Tekst do analizy:
---+---

Wystąpienie jego musimy nazwać obłędem szkodliwym, a towianizm jedną z
klęsk narodowych (19).
Drugi obłęd,
zwany mariawityzmem, mankietnictwem albo kozłowityzmem, a szerzący się
w Królestwie Polskim i na Litwie, zawdzięcza swój początek Feliksie Magdalenie
(a w tercjarstwie Marii Franciszce) Kozłowskiej, właścicielce zakładu wyrobu
szat liturgicznych w Płocku (ur. w r. 1864). Sprytna i obłudna ta kobieta,
która w młodości różne przeszła koleje, a której przed sądem warszawskim
w maju r. 1906 udowodniono sprawki niemoralne (20),
kierowała najprzód (w r. 1887)
tajnym stowarzyszeniem tercjarek św. Franciszka (Klarysek), pod nazwą "mariawitek",
i to z wiedzą O. Honorata Koźmińskiego, kapucyna z Nowego Miasta († 1916),
który dla podniesienia ducha religijnego w społeczeństwie polskim, zgromadzenia
zakonne tajne, tak męskie, jak żeńskie, był utworzył. Chcąc także pośród
duchowieństwa obudzić większy ruch ascetyczny, miał on wtajemniczyć w swe
zamiary Kozłowską (21);
ona też powołując się na bezpośrednie objawienia Boże, poczęła w r. 1893
głosić, że Bóg ją wezwał do założenia zakonu księży mariawitów, i panien
mariawitek, iżby odrodzić "zepsute duchowieństwo polskie" i rozszerzyć
w społeczeństwie polskim cześć Przenajświętszego Sakramentu i Matki Boskiej
Nieustającej Pomocy.
Rzeczywiście
pod jej przewodnictwem powstało w r. 1893 "zgromadzenie kapłanów mariawitów",
mające w Płocku główną swą siedzibę, a rządzące się pierwszą regułą św.
Franciszka, z trzema ślubami zakonnymi. Kapłani ci, zwani także mankietnikami
(22),
iż zazwyczaj czarne nosili mankiety, zewnętrznymi objawami ascetyzmu, jako
też zachwalaniem wszystkim częstej Komunii św., adoracji Przenajświętszego
Sakramentu i czci Matki Boskiej Nieustającej Pomocy, zyskali sobie niemałą
wziętość, tak że nawet rządcy diecezyj, zwłaszcza X. Petrykowski,
administrator płocki, życzliwie na nich patrzyli. Byli między nimi ludzie
dobrej woli, pragnący szczerze poprawy rozluźnionej tu i ówdzie, a głównie
z winy rządu, karności kapłańskiej; ale jednym brakowało głębszej nauki
teologicznej, a innym pokory.

---+---

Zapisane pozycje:
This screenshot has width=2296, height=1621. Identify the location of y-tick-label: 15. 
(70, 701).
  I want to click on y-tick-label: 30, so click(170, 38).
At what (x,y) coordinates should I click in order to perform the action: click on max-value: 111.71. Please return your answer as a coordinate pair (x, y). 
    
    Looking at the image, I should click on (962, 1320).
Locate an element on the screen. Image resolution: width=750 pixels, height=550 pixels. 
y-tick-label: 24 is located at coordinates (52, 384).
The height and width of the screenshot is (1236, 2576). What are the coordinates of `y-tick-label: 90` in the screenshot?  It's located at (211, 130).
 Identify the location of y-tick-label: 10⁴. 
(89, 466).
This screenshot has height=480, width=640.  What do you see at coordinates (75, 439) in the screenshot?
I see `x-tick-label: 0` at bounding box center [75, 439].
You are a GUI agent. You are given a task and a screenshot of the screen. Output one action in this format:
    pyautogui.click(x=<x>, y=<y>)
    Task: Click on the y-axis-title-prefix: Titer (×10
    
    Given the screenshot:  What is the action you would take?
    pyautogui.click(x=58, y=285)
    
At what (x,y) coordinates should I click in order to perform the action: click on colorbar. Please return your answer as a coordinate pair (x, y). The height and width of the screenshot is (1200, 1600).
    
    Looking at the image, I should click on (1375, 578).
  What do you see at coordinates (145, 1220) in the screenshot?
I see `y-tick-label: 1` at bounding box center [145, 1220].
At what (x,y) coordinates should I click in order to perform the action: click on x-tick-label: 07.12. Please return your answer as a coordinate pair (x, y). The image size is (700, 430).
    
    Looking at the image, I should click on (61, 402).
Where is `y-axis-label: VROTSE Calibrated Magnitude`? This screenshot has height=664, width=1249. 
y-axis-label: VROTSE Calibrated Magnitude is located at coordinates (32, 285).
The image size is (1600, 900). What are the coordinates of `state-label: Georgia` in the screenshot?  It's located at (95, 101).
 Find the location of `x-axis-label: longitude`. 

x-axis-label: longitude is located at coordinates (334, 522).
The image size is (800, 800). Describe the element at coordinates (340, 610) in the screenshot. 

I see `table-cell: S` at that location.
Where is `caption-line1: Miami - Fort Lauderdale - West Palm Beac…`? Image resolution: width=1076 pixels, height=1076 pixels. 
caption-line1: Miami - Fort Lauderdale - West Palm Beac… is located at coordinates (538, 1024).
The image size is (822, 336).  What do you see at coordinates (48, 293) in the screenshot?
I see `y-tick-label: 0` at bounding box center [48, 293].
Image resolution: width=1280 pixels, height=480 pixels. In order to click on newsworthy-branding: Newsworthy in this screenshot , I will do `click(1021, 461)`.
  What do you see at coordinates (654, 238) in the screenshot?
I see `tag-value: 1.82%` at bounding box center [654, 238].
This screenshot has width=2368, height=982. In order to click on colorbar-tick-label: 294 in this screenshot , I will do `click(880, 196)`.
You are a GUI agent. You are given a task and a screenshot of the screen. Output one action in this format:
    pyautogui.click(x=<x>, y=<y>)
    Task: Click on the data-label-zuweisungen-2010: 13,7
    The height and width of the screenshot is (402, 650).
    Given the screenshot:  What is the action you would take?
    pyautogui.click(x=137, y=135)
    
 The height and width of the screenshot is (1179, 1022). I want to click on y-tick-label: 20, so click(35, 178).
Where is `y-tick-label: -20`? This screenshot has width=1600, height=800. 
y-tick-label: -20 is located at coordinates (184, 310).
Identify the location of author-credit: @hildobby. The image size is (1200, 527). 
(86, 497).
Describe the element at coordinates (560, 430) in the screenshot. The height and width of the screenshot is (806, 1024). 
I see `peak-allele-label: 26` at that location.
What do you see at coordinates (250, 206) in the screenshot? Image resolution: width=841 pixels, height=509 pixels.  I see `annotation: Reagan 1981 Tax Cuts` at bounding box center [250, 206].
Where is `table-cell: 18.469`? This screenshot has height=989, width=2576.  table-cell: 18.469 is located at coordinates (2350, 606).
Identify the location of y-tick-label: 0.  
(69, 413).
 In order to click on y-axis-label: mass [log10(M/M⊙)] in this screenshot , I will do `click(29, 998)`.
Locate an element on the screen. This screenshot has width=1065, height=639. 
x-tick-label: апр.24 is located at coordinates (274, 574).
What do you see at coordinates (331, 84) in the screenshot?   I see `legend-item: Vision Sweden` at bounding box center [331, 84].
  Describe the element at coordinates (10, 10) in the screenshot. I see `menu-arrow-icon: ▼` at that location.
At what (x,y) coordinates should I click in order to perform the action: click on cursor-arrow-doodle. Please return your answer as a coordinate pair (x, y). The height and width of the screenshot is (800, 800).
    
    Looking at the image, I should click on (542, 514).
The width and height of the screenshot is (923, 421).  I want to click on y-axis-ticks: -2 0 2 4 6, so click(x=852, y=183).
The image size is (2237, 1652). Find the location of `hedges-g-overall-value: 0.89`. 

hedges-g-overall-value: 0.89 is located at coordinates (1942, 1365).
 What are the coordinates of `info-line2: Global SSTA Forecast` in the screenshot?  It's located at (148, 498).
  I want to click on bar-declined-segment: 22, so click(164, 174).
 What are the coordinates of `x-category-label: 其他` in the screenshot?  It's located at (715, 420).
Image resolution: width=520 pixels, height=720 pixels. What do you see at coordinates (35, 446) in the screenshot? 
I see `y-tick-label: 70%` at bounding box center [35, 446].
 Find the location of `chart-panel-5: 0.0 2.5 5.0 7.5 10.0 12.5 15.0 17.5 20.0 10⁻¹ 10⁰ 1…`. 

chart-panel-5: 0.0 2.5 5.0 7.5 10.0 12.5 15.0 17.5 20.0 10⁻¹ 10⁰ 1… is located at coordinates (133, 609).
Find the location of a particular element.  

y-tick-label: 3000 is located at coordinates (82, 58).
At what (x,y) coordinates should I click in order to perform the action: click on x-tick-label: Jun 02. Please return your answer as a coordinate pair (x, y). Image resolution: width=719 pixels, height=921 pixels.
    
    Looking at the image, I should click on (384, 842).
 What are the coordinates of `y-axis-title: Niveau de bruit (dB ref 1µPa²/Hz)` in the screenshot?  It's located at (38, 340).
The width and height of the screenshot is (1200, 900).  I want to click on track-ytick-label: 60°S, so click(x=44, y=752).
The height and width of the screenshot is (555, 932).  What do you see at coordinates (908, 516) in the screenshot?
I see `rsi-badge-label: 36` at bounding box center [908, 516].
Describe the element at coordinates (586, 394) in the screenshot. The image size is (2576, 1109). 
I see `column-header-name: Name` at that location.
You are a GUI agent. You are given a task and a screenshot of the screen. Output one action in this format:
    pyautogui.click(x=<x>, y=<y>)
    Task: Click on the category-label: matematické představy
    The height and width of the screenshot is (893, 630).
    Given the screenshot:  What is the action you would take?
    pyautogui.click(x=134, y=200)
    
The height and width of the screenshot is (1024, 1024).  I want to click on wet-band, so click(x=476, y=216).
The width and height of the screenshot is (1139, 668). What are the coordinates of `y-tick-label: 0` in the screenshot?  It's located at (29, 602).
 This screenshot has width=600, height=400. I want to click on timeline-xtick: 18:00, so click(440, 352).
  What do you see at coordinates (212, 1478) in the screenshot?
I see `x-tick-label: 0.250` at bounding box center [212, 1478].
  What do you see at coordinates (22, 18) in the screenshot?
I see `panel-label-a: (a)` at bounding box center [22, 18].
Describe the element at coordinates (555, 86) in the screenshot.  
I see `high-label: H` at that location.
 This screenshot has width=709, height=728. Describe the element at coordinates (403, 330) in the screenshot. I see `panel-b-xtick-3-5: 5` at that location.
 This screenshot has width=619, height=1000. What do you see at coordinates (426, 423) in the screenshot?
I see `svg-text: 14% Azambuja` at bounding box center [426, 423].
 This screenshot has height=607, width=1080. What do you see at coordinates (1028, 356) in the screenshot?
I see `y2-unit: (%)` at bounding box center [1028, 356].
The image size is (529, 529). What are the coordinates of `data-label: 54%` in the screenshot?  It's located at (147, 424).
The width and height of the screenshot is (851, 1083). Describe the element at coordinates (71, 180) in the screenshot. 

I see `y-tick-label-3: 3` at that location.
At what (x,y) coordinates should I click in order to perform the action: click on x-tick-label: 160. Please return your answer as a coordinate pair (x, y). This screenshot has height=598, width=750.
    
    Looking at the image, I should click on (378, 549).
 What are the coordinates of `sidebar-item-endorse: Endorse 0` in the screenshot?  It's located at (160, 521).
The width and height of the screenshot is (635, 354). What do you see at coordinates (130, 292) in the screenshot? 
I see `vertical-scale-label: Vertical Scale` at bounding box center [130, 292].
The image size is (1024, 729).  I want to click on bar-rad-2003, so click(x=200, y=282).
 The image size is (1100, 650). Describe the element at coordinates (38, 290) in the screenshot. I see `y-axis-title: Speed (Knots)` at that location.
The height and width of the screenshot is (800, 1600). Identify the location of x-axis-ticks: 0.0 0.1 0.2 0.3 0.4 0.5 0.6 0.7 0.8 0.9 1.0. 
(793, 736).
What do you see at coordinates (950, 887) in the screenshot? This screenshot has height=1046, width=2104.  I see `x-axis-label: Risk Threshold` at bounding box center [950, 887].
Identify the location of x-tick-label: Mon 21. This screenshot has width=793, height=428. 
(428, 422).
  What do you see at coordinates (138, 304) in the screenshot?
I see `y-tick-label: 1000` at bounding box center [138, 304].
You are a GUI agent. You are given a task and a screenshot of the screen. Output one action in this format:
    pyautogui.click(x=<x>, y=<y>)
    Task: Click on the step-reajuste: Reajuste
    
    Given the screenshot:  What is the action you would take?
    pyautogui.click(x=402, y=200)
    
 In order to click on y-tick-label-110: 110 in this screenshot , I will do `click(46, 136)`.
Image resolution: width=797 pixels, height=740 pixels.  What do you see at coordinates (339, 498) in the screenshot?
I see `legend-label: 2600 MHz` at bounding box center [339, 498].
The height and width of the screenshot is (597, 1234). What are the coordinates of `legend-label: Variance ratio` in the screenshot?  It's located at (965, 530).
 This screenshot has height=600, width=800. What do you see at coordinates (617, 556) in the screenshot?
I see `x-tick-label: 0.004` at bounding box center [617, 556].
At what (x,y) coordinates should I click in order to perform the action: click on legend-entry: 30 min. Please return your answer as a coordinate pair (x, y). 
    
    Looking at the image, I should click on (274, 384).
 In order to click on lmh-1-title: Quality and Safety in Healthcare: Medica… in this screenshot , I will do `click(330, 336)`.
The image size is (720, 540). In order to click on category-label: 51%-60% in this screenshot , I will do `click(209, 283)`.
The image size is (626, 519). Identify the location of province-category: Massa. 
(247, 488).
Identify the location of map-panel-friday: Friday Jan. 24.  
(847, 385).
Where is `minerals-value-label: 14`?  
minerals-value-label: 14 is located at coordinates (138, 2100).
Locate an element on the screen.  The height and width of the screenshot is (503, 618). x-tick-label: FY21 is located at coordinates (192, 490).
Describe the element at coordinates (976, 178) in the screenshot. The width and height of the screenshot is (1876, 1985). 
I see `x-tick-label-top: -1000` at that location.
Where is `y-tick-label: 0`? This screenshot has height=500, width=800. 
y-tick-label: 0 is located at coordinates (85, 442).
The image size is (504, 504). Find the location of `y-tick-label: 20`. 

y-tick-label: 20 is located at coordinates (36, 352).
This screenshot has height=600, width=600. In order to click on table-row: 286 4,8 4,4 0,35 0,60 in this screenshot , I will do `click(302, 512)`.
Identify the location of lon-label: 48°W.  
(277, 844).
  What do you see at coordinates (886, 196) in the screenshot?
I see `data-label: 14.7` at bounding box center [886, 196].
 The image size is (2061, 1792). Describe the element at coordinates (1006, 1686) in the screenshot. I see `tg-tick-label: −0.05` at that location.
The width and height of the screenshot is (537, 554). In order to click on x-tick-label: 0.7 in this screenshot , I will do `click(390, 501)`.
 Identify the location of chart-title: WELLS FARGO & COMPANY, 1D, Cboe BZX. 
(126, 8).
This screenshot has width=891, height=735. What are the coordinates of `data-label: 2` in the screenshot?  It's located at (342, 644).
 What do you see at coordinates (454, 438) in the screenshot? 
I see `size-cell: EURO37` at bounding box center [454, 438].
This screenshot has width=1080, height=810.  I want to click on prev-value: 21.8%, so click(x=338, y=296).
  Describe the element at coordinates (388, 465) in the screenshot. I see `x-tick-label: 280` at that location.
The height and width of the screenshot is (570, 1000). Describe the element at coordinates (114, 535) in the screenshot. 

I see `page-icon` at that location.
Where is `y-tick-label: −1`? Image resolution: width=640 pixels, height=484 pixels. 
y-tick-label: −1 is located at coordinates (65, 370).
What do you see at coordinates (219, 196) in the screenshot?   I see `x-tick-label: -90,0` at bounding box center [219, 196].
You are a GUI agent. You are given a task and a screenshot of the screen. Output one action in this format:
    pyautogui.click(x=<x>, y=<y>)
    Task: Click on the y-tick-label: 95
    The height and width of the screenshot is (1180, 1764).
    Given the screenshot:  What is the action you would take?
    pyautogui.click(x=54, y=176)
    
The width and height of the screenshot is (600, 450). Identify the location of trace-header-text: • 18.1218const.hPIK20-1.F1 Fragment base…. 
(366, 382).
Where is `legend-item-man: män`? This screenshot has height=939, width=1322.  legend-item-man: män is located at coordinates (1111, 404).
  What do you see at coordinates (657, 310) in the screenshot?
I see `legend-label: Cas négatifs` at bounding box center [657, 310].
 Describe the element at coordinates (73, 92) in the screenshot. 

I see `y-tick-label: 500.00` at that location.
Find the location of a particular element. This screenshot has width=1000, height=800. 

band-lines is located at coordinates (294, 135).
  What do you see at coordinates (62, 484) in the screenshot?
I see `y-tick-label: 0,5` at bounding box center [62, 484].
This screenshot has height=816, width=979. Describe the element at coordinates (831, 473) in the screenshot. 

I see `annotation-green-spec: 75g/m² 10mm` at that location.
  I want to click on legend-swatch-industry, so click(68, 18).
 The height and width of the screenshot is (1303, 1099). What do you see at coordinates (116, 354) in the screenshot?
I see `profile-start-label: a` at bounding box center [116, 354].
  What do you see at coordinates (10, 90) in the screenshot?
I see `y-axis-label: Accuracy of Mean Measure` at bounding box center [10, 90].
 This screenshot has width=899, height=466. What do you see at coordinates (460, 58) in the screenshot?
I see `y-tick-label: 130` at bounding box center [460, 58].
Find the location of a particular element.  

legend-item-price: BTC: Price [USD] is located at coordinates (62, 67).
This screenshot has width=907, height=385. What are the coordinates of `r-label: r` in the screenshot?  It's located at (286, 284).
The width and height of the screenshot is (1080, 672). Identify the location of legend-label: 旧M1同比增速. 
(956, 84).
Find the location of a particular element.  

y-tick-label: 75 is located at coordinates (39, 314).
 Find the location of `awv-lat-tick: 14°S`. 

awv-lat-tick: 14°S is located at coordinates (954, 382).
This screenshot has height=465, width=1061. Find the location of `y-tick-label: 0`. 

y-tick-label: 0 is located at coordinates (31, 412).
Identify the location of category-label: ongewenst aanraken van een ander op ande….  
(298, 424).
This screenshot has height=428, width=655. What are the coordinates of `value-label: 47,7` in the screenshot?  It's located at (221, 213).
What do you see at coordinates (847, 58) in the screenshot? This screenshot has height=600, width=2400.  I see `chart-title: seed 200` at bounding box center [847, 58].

---+---

Wymagania zadania:
Proszę poprowadzić dalej tekst o początkach mariawityzmu, podejmując wątek od zdania następującego po jego ostatnim zdaniu.

Odpowiedź pisemna:
Obok dwóch zgromadzeń zakonnych powstało stowarzyszenie tercjarskie dla
osób obojej płci i bractwo adoratorów i adoratorek Przenajświętszego Sakramentu;
a wszystkim kierowała Maria Franciszka Kozłowska.
Duchowna ta "mateczka", zerwawszy z O. Honoratem,
poczęła występować śmiało jako reformatorka duchowieństwa polskiego i ogłaszać
swe wizje, otrzymane rzekomo od Chrystusa Pana. Niektórzy z pośród księży
mariawitów uwierzyli w te szalbierstwa, inni udawali, że wierzą; a na ich
czoło wysunął się X.
Jan Michał Kowalski, proboszcz w Sobótce, w archidiecezji warszawskiej,
człowiek ambitny i zuchwały, którego "bracia" w r. 1904 wybrali "generałem".
On to, jak twierdzą, miał się porozumieć z apostatą i renegatem Skrochowskim,
autorem ohydnych pamfletów
przeciw religii katolickiej, a po apostazji kontrolerem rządowym dróg żelaznych
w Królestwie Polskim, aby pod opieką rządu utworzyć jakby kościół narodowy
polski; toż nic dziwnego, że rząd od początku popierał ruch mariawicki.
Istnieje dokument, w którym
XX. Kowalski i Skolimowski, imieniem mariawitów, przyrzekają bezwzględną
lojalność i posłuszeństwo dla monarchy i rządu, jako też działanie przeciw
wszelkiej agitacji patriotyzmu narodowego (23).
Kiedy biskup
Jerzy Szembek wstąpił na stolicę płocką i ostrzeżony, jak twierdzą, przez
O. Honorata, przeniknął machinacje mariawitów (24),
odniósł się z tym do Stolicy Apostolskiej, która dekretem Świętej Kongregacji
Inkwizycji z 4 września 1904 rozwiązała zgromadzenie mariawitów, uznała
wizje Kozłowskiej za urojone, i kazała ją usunąć od przełożeństwa tak nad
kobietami, jak nad kapłanami.
Mariawici
u stóp Piusa X przyrzekli poprawę i dekretowi Świętej Inkwizycji pozornie
się poddali, a tymczasem udaną pobożnością, niepobieraniem opłat stuły
(25),
piorunowaniem nawet z ambon
na "złych księży", urządzaniem częstych nabożeństw i tworzeniem różnych
zakładów pomnażali liczbę swoich zwolenników, których zwodzili kłamliwą
wieścią, jakoby Ojciec Święty Pius X dał im aprobatę i błogosławieństwo.
Dnia 30 stycznia
r. 1906 zebrawszy się w Płocku, postanowili wznowić zgromadzenie swoje
i dla prowadzenia "dzieła miłosierdzia", rozpoczętego przez Kozłowską,
wybrali ponownie X. Kowalskiego swoim "mistrzem generalnym" (26).
Posuwając się coraz dalej w swym uporze, już 8 lutego 1906 wypowiedzieli
posłuszeństwo biskupowi płockiemu, a następnie innym także biskupom polskim,
za co ich spotkała kara suspensy.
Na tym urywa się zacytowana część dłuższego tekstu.